§ **Dataset rows**:

───

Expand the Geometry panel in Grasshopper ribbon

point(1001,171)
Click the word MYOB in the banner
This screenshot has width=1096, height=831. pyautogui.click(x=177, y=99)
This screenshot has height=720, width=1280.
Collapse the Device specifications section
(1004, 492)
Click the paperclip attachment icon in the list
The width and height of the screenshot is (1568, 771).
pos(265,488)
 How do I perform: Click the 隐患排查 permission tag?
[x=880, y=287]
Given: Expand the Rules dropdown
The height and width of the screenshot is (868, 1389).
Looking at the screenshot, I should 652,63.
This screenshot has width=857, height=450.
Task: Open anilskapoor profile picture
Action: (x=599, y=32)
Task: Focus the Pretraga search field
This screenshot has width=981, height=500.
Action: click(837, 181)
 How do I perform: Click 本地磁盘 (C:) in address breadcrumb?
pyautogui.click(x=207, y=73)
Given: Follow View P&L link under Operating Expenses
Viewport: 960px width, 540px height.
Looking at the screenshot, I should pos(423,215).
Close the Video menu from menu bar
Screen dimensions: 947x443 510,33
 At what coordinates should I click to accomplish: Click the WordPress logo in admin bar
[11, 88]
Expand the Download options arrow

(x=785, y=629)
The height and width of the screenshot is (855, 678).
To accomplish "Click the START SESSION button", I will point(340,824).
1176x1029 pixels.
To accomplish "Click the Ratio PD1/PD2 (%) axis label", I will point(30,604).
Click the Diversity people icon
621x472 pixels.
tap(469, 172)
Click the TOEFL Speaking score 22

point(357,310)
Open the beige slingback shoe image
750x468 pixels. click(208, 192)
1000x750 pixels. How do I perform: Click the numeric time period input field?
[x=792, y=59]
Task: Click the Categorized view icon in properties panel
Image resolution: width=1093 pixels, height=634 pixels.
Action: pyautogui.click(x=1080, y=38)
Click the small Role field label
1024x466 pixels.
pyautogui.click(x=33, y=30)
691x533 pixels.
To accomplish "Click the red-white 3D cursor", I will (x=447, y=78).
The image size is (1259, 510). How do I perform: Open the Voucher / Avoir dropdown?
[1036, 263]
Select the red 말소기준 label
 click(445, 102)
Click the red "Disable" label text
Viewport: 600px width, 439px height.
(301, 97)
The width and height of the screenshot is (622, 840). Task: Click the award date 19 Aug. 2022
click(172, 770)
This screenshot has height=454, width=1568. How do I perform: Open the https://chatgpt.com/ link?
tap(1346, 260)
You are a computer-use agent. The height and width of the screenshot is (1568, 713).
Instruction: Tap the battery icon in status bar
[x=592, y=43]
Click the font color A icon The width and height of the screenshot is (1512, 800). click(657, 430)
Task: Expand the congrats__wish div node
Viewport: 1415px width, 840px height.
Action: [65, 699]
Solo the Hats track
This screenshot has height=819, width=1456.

───

§ **Given task**:
Pick out and copy every line in the rows above that contains the word "label". Case counts.

§ **Answer for this exercise**:
To accomplish "Click the Ratio PD1/PD2 (%) axis label", I will point(30,604).
Click the small Role field label
Select the red 말소기준 label
Click the red "Disable" label text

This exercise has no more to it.